Competing Definitions
Writing in “Rhetoric and Hermeneutics: Division through the Concept of Invention” Lyon (2002) notes the definition of invention has become problematic due to postmodernism’s “suspicion of agency, origins, form, and progress, and its emphasis on multiple discourses, deconstruction, irony, fragmentation” (p. 37). Through an examination of hermeneutics, Lyon (2002) offers the definition of interpretative invention as invention which mediates between the reader and the text. In this view of invention, the reader can either refer to the audience or the reader who is the interpreter of the text (Lyon, 2002). Lyon (2002) argues that by defining invention as interpretative invention recognizes an awareness of the audience while the more traditional definition of invention, those strategies used by the rhetor to generate ideas and arguments, are also recognized and acknowledged. Lyon (2002) also offers that invention should be viewed or defined as that which constructs the discursive world.

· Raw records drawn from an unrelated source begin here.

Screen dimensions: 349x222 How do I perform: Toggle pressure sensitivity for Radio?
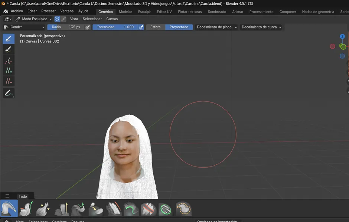88,27
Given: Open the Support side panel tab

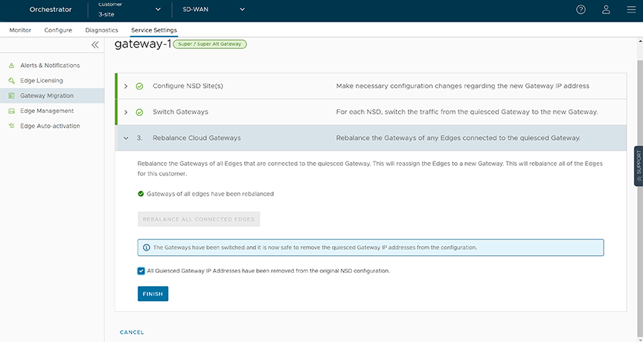Looking at the screenshot, I should 638,166.
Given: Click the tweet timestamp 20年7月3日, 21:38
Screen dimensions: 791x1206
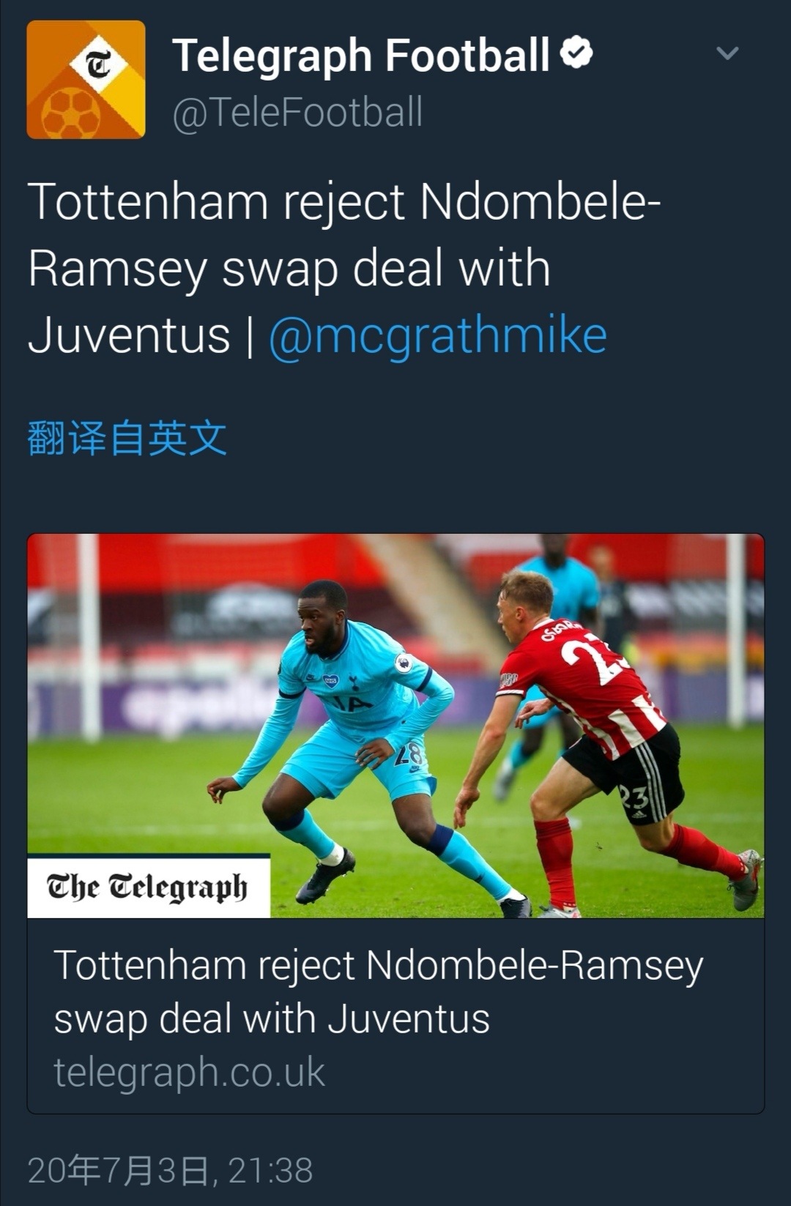Looking at the screenshot, I should 170,1170.
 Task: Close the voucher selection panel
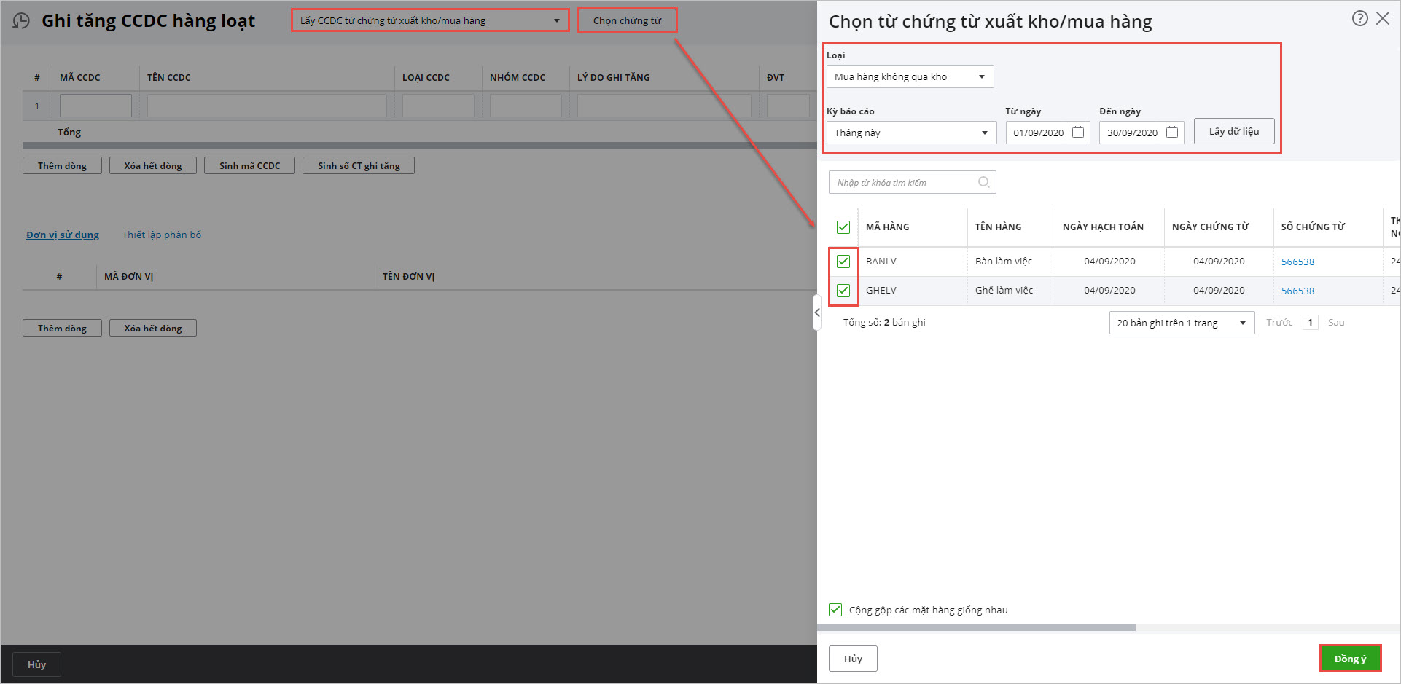[1383, 19]
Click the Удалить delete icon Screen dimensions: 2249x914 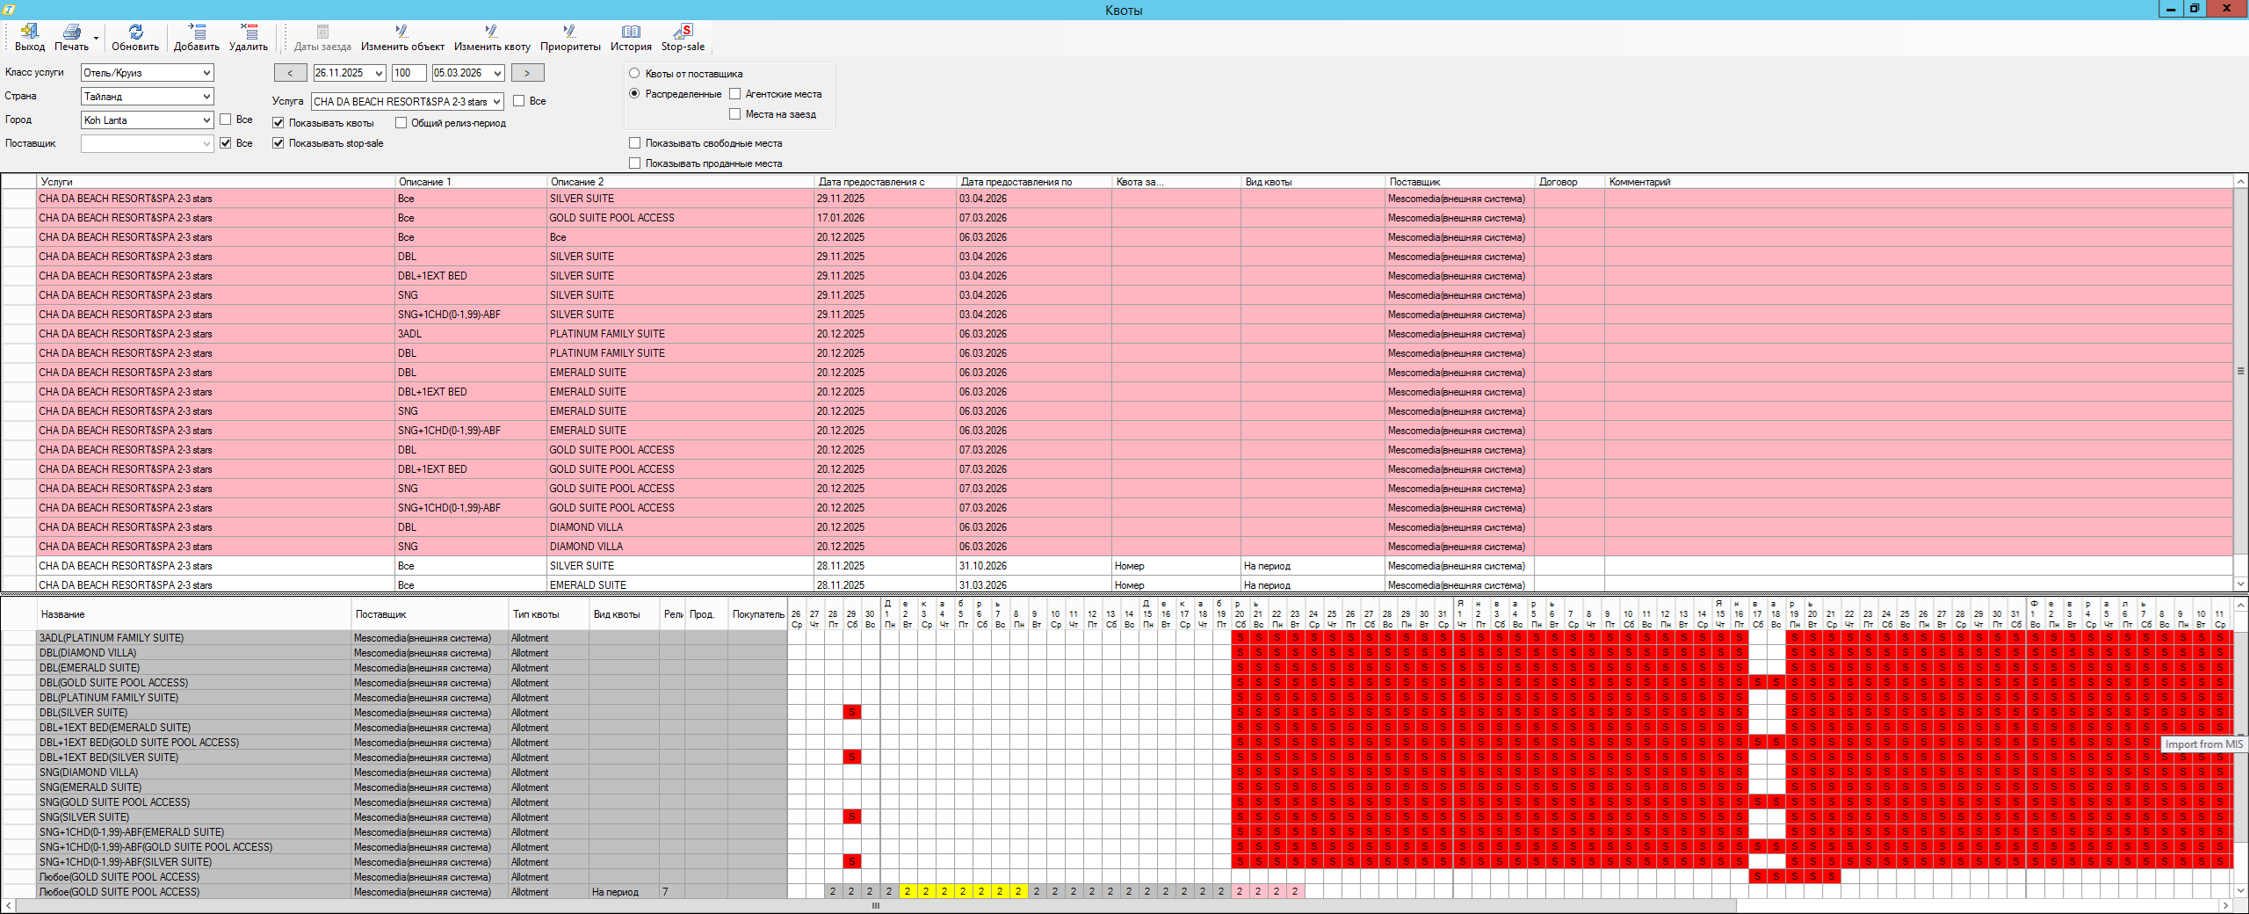249,33
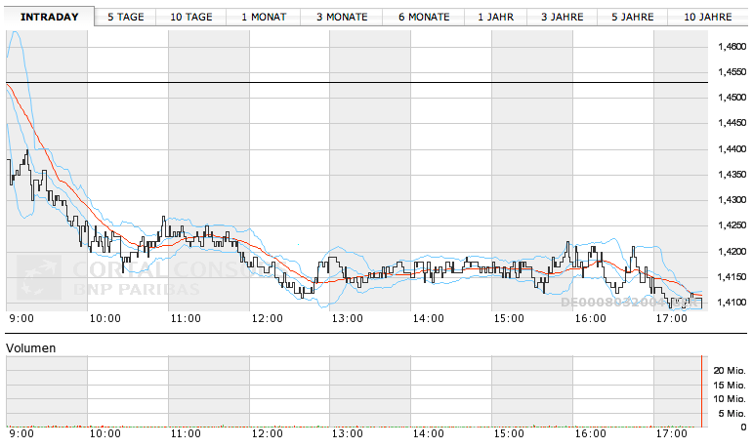Select the INTRADAY tab
This screenshot has width=753, height=448.
pos(49,18)
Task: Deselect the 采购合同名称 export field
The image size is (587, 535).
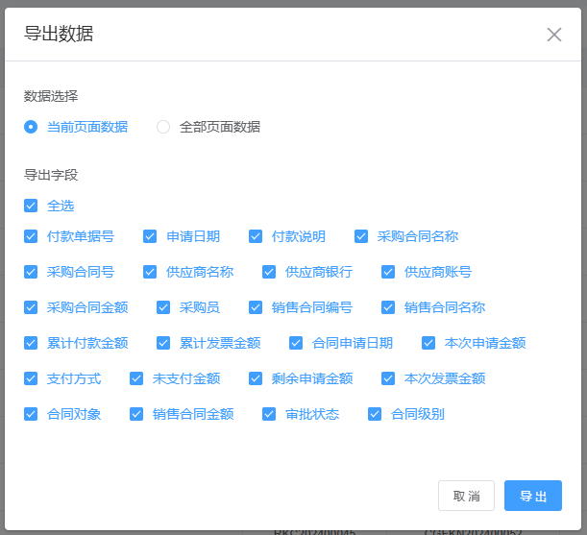Action: coord(361,236)
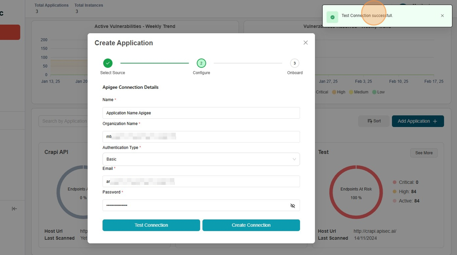Jump to the Onboard step 3
457x255 pixels.
point(295,63)
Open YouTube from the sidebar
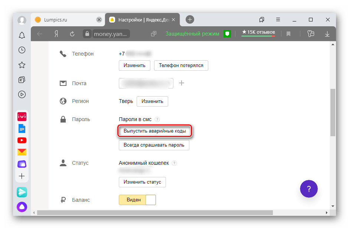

In "What Can Automation Tell Us About Agency?" Carolyn Miller (2007) offers another definition of invention. Miller (2007) describes invention in terms of agency, stating that agency is not only invention, but that it is the power of the rhetor.

Further Sources
For a great listing of sources on invention, please visit Rebecca Moore Howard's bibliography.

References
Lyon, A. (2002). Rhetoric and hermeneutics: Division through the concept of invention. In Atwill, J. M and Laure, J. M. (Eds.), Perspectives on Rhetorical Invent(pp. 36-52). Knoxville: University of Tennessee Press.

Miller, C. (2007). What can automation tell us about agency? Rhetoric Society Quarterly, 37, 137-157.